Bhuiyan Alauddin, Wong Tien Yin, Ting Daniel Shu Wei, Govindaiah Arun, Souied Eric H, Smith R Theodore
iHealthScreen Inc., New York, NY, USA.
New York University, New York, NY, USA.
Transl Vis Sci Technol. 2020 Apr 24;9(2):25. doi: 10.1167/tvst.9.2.25. eCollection 2020 Apr.
To build and validate artificial intelligence (AI)-based models for AMD screening and for predicting late dry and wet AMD progression within 1 and 2 years.
The dataset of the Age-related Eye Disease Study (AREDS) was used to train and validate our prediction model. External validation was performed on the Nutritional AMD Treatment-2 (NAT-2) study.
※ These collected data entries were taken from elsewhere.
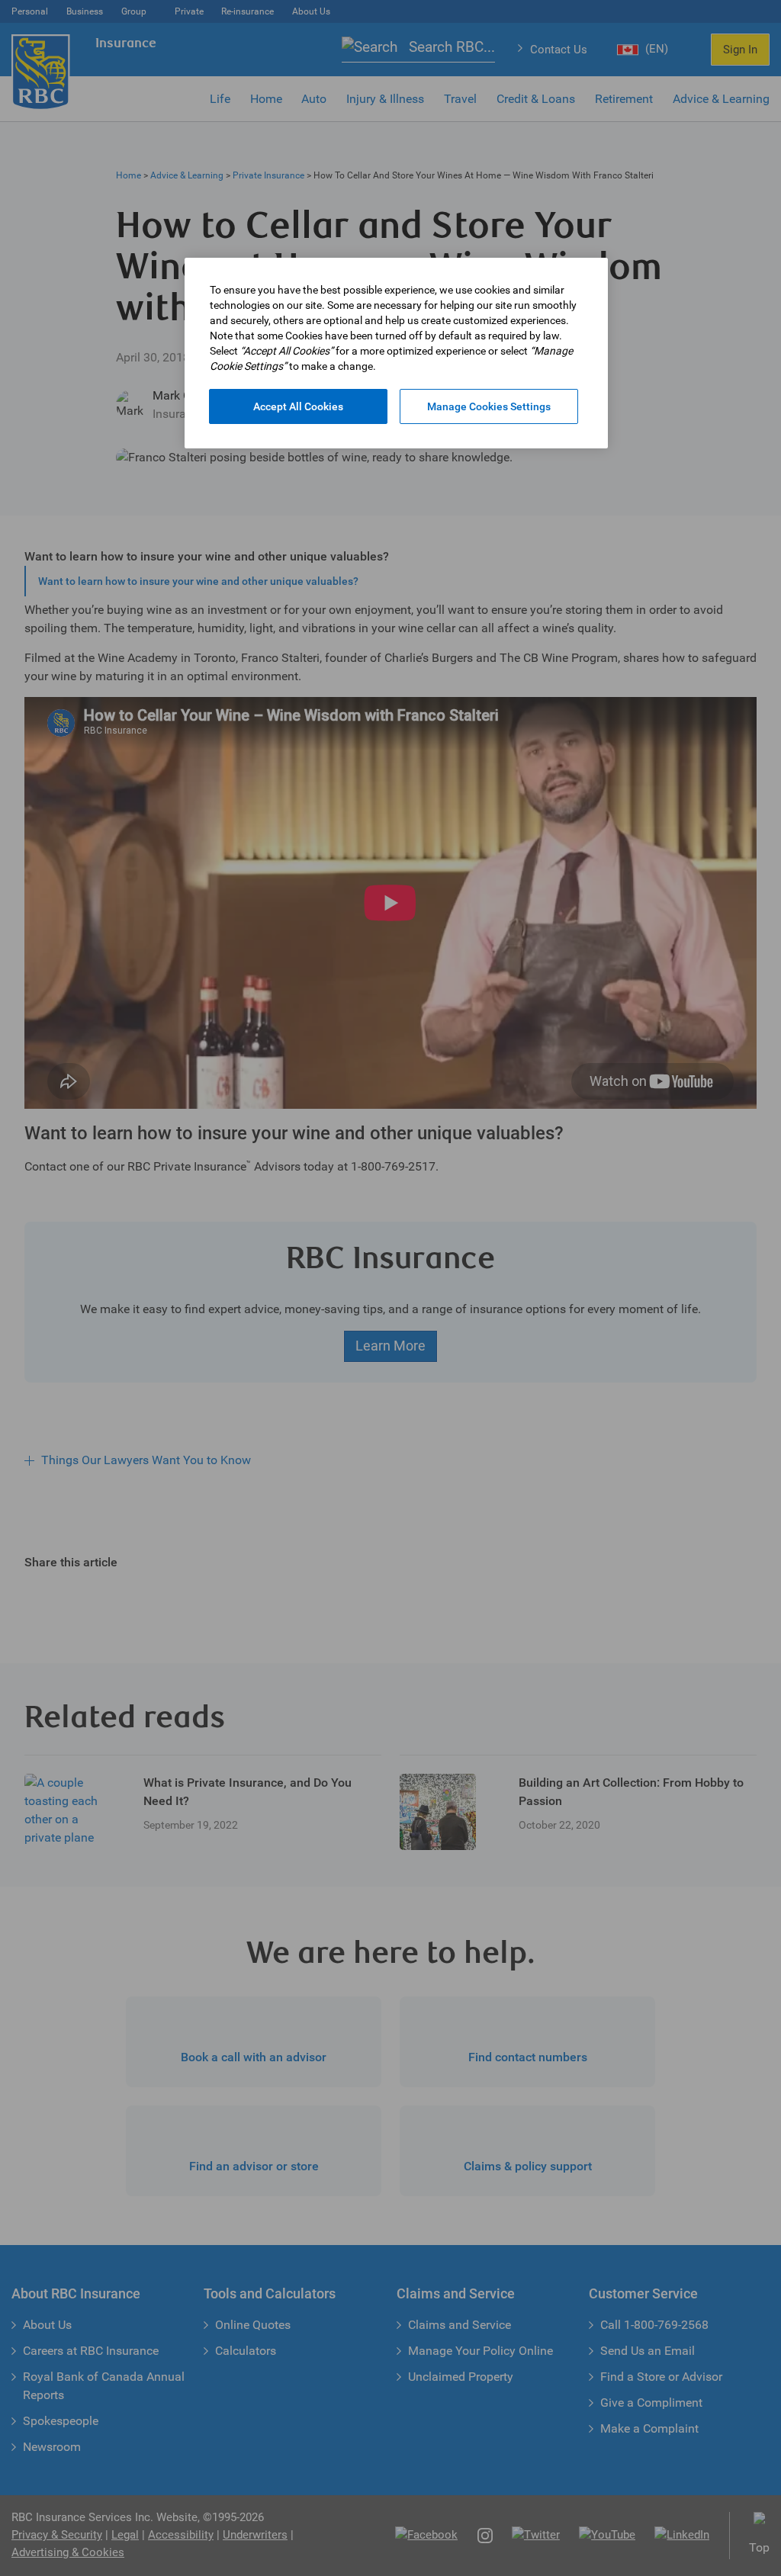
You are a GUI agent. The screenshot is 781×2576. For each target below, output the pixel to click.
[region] (396, 353)
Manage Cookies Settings (489, 406)
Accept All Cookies (298, 406)
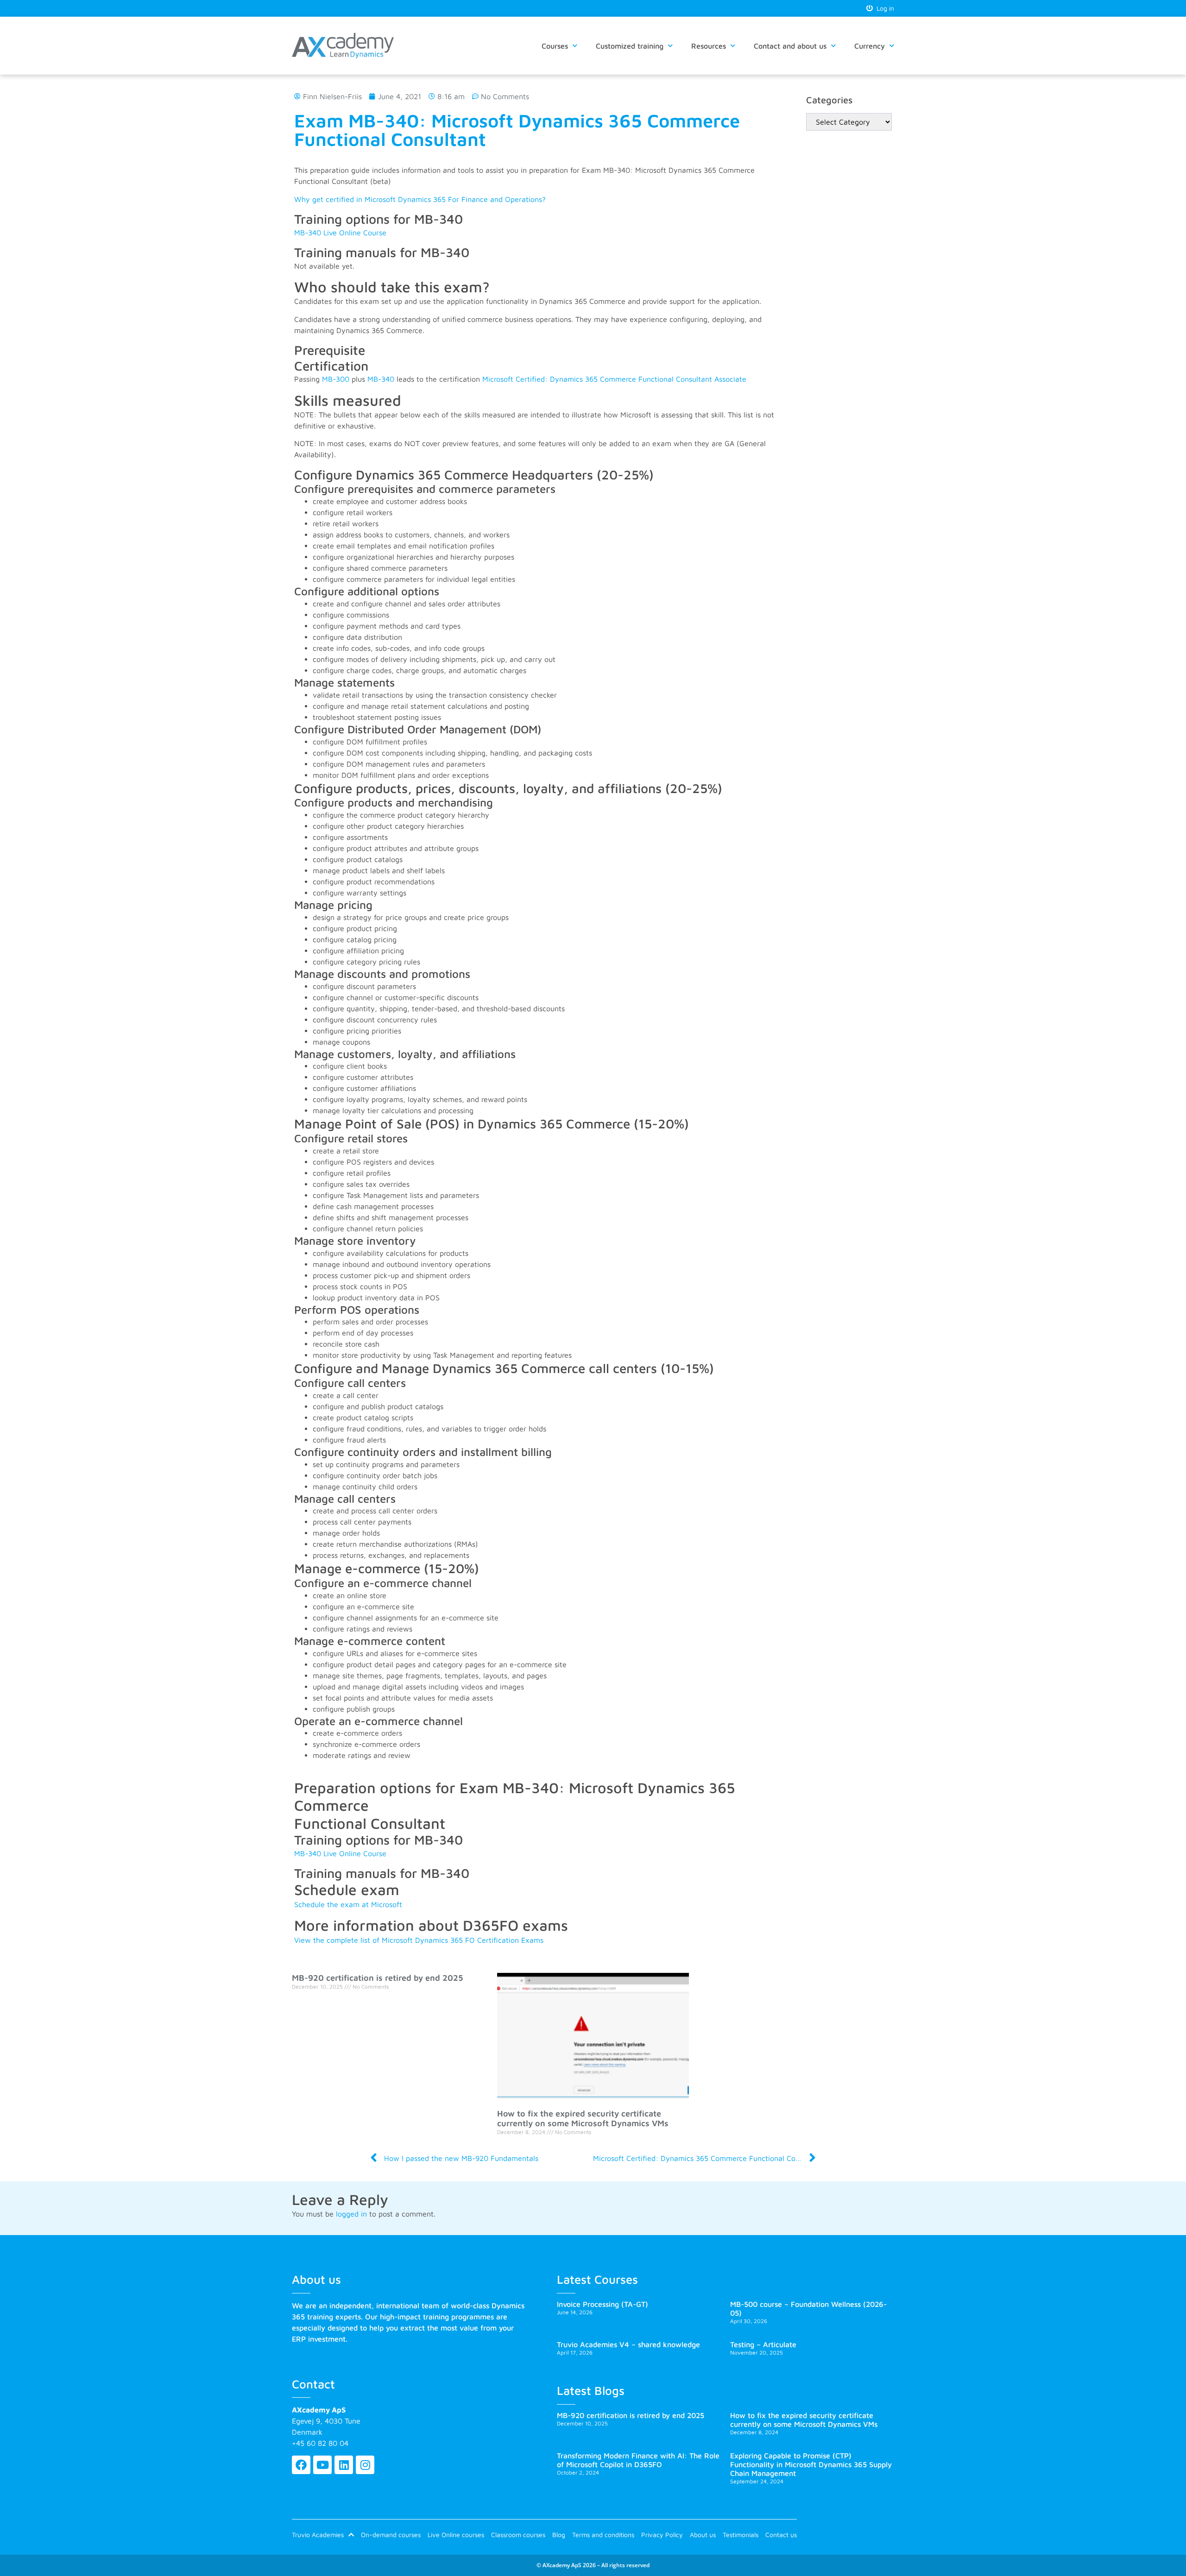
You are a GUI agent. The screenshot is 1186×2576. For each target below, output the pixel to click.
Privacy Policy (662, 2534)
An ensemble of deep learning screening methods was trained and validated on 116,875 color fundus photos from 4139 participants in the AREDS study to classify them as no, early, intermediate, or advanced AMD and further stratified them along the AREDS 12 level severity scale. Second step: the resulting AMD scores were combined with sociodemographic clinical data and other automatically extracted imaging data by a logistic model tree machine learning technique to predict risk for progression to late AMD within 1 or 2 years, with training and validation performed on 923 AREDS participants who progressed within 2 years, 901 who progressed within 1 year, and 2840 who did not progress within 2 years. For those found at risk of progression to late AMD, we further predicted the type (dry or wet) of the progression of late AMD.
For identification of early/none vs. intermediate/late (i.e., referral level) AMD, we achieved 99.2% accuracy. The prediction model for a 2-year incident late AMD (any) achieved 86.36% accuracy, with 66.88% for late dry and 67.15% for late wet AMD. For the NAT-2 dataset, the 2-year late AMD prediction accuracy was 84%.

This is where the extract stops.